Dia tampak keren dengan kemeja putih dan celana jeans tak lupa sepatu boots kulit yang pasti koleksi terbaru yang dia dapatkan di Milan beberapa bulan lalu.

"Cantik sekali." Ucapnya memuji.

"Ya, terima kasih. Kamu juga ganteng, Ven."

"Pasti ada maksud tersembunyi ya ? Untung aja dia sedang di Indonesia Rachel. Jadi rasa kangen mu akan sedikit terobati ya."

Aku langsung melotot mendengar perkataan Venno. Tapi benar, hari ini aku berdandan sedikit lebih lama karena ingin memberi kesan yang baik pada laki laki yang sudah sangat kurindukan. 

Laki - laki yang baru saja turun dari mobil sport berwarna hitamnya. Badannya yang tinggi dan kulit yang coklat eksotis serta lengan kekar yang dulu selalu setia untuk merangkulku. Ah, dia tidak berubah. Sangat berkharisma.

"Eh hapus iler mu dulu tuh." Aku menyenggol lengan Venno sebal.

Anak ini ngga akan berhenti untuk mengejekku.

Ya Tuhan. Dia berjalan ke arahku dengan senyum manis yang rasanya masih sama seperti dulu. Hangat dan tulus.

"Hai Rachel."

"Hai Dev. Apa kabar ?"

"Baik, kamu ?"

"Ya" Beneran ngga kuat aku lama - lama berdekatan dengan laki - laki ini terlebih aroma parfum maskulinnya yang begitu menyengat mengingatkanku akan banyak hal dan rasanya aku benar - benar ingin kembali dalam masa lalu itu.

Sayangnya aku ngga bisa. Kami sudah berubah. Perasaan kami, atau entahlah.

Aku berpura - pura mengecek smartphone dan menyingkir.

Kulirik Dev yang berbincang dengan Venno mengenai beberapa permasalahan teknis dalam sparring kali ini.

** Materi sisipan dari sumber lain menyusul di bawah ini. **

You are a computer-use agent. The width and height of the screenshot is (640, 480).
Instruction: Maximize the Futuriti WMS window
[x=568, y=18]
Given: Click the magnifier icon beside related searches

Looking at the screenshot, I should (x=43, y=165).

Well, memang bukan kami yang akan melakukan sparring.

Aku sekarang sudah kelas 12 dan Dev adalah seorang mahasiswa. Kami adalah tutor pembimbing tim adik kelas yang kebetulan akan mewakili Indonesia dalam ajang WSDC nanti di Canada.

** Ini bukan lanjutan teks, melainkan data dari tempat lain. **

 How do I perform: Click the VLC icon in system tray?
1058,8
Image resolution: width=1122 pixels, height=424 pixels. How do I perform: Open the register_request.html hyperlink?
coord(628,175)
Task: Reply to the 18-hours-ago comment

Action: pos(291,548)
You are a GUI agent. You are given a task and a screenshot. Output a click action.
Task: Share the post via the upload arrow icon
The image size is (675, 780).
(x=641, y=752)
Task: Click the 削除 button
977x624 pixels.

Syukurlah sekolah kami meloloskan satu perwakilan. Begitu juga sekolah Dev dan satu lagi merupakan adik sepupu Venno. Ah dunia ini benar - benar sempit ya.

Adik kelasku sudah datang. Aku menyampaikan beberapa arahan padanya hanya sebagai petunjuk karena dia akan melawan USA dalam debate WSDC English as the first language.

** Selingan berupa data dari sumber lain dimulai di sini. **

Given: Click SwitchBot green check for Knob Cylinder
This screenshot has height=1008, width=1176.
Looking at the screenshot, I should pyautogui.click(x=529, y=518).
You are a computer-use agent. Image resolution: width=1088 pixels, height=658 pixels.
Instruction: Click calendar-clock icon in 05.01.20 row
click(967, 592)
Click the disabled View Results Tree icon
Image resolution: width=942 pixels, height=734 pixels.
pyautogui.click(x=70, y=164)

"Kak, dulu kakak berpasangan dengan Kak Dev kan ?"

"Iya. Kenapa ?"

"Ku dengar dia orang yang sangat keras kepala. Apa tak menyulitkan ?"

"Tidak juga kok. Dia mau mendengar masukan dari orang lain. Hanya sedikit sulit untuk meyakinkan. Tapi itu ada baiknya."

"Oh begitu ya."

Kegiatan sparring selesai saat jam menunjukkan pukul 12 siang. Ah bukan selesai juga sih. Kami hanya makan siang dengan bekal masing - masing dan akan melanjutkan dengan diskusi santai mengenai beberapa kemungkinan mosi dadakan dalam perlombaan nanti.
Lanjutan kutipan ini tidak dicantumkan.